→ **Text block**
════
The TensorFlow container in the NGC container registry (`nvcr.io`) comes pre-configured as defined by the
following parameters. These parameters are used to pre-compile GPUs, enable support for the
Accelerated Linear Algebra (XLA) backend, and disable support for Google Cloud Platform (GCP)
and the Hadoop Distributed File System (HDFS).

### 6.1. Added And Modified Parameters

In addition to the parameters within the Dockerfile that is included in the Google TensorFlow container, the following parameters have either been added for modified with the NVIDIA version of TensorFlow.

For parameters not mentioned in this guide, see the __TensorFlow
documentation__.

### 6.1.1. TF_CUDA_COMPUTE_CAPABILITIES

The TF_CUDA_COMPUTE_CAPABILITIES parameter enables the code to be pre-compiled for specific GPU architectures.

Where the numbers correspond to GPU architectures:TF_CUDA_COMPUTE_CAPABILITIES "6.0,6.1,7.0,7.5"

- 6.0+6.1
- Pascal
- 7.0
- Volta
- 7.5
- Turing

### 6.1.2. TF_NEED_GCP

The TF_NEED_GCP parameter, as defined, disables support for the Google Cloud Platform (GCP).
════
→ **Data segment**
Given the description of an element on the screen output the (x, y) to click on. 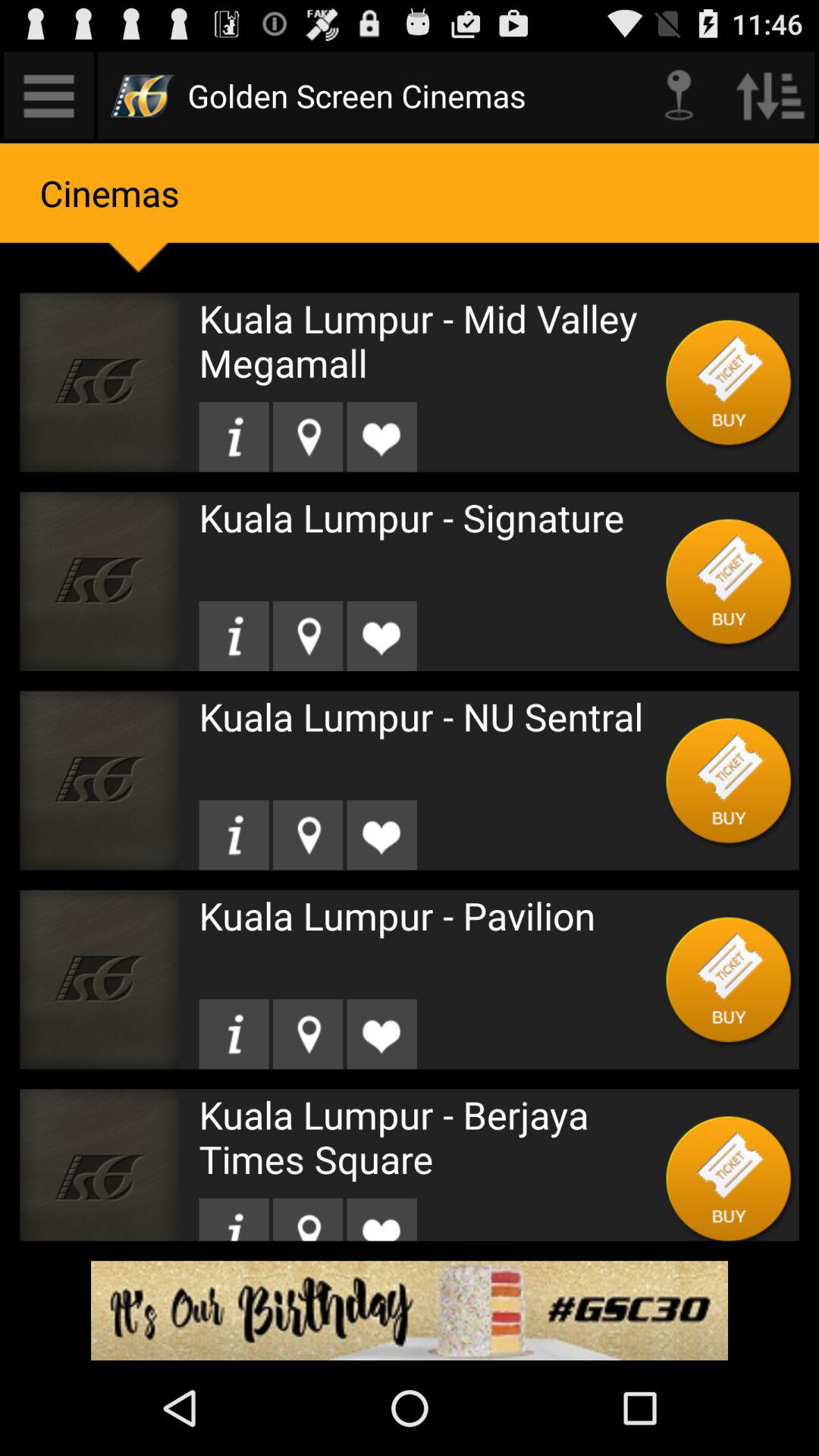
location (234, 636)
════
→ **Work to complete**
Summarize the text on the TensorFlow container parameters in two sentences. The data is separate material and is not connected to the text on the TensorFlow container parameters.

→ **Response to this task**
The TensorFlow container in the NGC container registry comes pre-configured with parameters that pre-compile code for GPUs, enable support for the Accelerated Linear Algebra (XLA) backend, and disable support for Google Cloud Platform and HDFS. Among the parameters added or modified in the NVIDIA version, TF_CUDA_COMPUTE_CAPABILITIES pre-compiles code for the Pascal (6.0 and 6.1), Volta (7.0), and Turing (7.5) architectures, and TF_NEED_GCP disables Google Cloud Platform support.